An estimated 6.3 million Mexicans are thought to be living illegally in the United States, part of a larger illegal-immigrant population in excess of 11 million. At least 3.5 million undocumented Mexicans hold U.S. jobs, constituting about 20 percent of the country’s Hispanic workforce.

Undocumented Mexican immigrants traditionally have been portrayed as desperate job seekers without options in their own country. But of the Mexican immigrants surveyed who’d been in the United States for two years, only 5 percent said they were unemployed before venturing north of the border.

The lure of higher wages appears to be a big incentive.

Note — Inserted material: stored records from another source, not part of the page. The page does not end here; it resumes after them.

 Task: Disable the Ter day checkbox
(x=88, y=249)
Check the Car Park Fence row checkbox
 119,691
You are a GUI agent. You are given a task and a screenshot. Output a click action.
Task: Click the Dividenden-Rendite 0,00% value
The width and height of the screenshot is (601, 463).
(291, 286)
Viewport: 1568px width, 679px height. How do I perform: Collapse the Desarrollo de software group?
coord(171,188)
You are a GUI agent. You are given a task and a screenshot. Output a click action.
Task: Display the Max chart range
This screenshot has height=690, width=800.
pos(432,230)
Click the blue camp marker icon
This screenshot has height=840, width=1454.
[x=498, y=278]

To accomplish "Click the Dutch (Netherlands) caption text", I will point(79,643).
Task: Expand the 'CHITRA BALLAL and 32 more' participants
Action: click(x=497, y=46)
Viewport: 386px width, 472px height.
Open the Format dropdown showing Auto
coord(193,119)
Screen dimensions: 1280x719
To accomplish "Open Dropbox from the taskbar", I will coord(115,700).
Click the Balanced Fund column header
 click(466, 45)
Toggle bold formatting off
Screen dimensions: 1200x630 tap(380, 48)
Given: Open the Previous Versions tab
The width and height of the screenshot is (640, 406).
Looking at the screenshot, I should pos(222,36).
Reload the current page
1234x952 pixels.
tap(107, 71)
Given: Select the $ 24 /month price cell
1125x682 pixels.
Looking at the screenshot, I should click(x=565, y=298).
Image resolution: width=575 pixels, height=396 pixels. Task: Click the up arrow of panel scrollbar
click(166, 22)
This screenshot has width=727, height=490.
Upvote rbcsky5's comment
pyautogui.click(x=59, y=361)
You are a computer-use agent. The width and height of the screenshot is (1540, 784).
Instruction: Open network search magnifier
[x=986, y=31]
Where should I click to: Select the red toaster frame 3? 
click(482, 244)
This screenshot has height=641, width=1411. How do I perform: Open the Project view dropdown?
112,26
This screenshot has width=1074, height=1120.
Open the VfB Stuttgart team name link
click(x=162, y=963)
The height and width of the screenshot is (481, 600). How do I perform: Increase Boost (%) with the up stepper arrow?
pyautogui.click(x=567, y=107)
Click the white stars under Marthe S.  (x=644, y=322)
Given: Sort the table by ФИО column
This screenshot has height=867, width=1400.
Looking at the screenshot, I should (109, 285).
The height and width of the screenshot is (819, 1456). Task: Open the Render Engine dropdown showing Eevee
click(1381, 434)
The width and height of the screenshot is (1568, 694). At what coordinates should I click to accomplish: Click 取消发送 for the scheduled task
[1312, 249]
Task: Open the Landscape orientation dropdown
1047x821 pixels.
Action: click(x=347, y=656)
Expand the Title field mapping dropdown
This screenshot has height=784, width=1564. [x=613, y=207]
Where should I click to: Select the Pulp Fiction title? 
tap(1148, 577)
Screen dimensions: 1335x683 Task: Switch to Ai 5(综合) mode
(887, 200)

Although undocumented Mexican immigrants draw a median income here of only $300 a week – less than half that of U.S. workers – those earnings easily surpass the $100 to $120 average weekly salaries they draw in Mexico.

“You can see people roughly doubling their earnings here,” said Rakesh Kochhar, the Pew center’s associate director for research.

In one notable finding, researchers said immigration status apparently had little impact on chances for employment in the U.S. “Overall, low education levels, weak English-language skills and lack of a U.S. government-issued ID do not seem to pose barriers to finding work in the U.S.,” the report said.

The immigrants, the report says, fulfill a “steady and strong demand” from U.S. employers. At least two-thirds find jobs in four industries that traditionally are dependent on migrant labor: agriculture, construction, manufacturing and hospitality.

Demand often varies by region. Construction is the dominant industry for hiring migrants in Atlanta, Dallas and Raleigh, compared with manufacturing in Chicago, hospitality in New York and agriculture in Fresno.